* _YOUR GOAL_
What do the lines say from the one containing "Ver preferencias (60, 2546)" to the end of the records? Restate them word for word, and only those.

* _DATA FOR THIS EXERCISE_
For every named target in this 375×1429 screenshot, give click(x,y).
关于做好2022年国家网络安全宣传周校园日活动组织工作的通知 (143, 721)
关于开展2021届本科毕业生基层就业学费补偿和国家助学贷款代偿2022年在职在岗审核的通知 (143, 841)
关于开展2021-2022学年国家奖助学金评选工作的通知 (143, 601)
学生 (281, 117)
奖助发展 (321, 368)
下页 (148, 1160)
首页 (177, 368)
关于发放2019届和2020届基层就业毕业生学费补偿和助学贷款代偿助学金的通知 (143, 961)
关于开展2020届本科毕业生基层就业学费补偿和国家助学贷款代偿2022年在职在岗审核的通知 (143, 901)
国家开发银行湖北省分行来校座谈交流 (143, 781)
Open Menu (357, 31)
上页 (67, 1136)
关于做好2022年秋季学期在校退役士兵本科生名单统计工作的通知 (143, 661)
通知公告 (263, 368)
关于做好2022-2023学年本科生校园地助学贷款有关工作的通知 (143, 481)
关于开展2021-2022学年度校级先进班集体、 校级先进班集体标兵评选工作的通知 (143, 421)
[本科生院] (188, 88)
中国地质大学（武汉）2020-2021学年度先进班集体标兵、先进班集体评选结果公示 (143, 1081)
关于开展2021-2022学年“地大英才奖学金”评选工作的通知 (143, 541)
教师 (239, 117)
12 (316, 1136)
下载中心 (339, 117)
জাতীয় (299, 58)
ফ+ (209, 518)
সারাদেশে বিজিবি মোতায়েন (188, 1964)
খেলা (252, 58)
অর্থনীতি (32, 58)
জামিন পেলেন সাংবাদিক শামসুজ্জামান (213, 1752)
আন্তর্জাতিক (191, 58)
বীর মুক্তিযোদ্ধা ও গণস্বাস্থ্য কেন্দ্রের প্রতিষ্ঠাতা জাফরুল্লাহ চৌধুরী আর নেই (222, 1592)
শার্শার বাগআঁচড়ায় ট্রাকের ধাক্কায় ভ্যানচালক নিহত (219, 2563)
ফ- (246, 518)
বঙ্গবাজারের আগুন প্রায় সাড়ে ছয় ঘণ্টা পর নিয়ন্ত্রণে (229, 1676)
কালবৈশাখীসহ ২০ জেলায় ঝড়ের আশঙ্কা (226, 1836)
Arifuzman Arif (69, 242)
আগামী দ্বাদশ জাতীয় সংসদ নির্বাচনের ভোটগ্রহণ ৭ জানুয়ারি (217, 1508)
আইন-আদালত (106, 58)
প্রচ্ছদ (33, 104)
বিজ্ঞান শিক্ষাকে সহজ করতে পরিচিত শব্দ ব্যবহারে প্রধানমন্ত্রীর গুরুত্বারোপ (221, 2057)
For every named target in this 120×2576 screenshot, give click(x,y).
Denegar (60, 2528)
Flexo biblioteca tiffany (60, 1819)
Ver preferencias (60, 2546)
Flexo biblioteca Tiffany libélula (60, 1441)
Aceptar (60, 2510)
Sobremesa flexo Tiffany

* _EXERCISE RESULT_
Ver preferencias (60, 2546)
Flexo biblioteca Tiffany libélula (60, 1441)
Aceptar (60, 2510)
Sobremesa flexo Tiffany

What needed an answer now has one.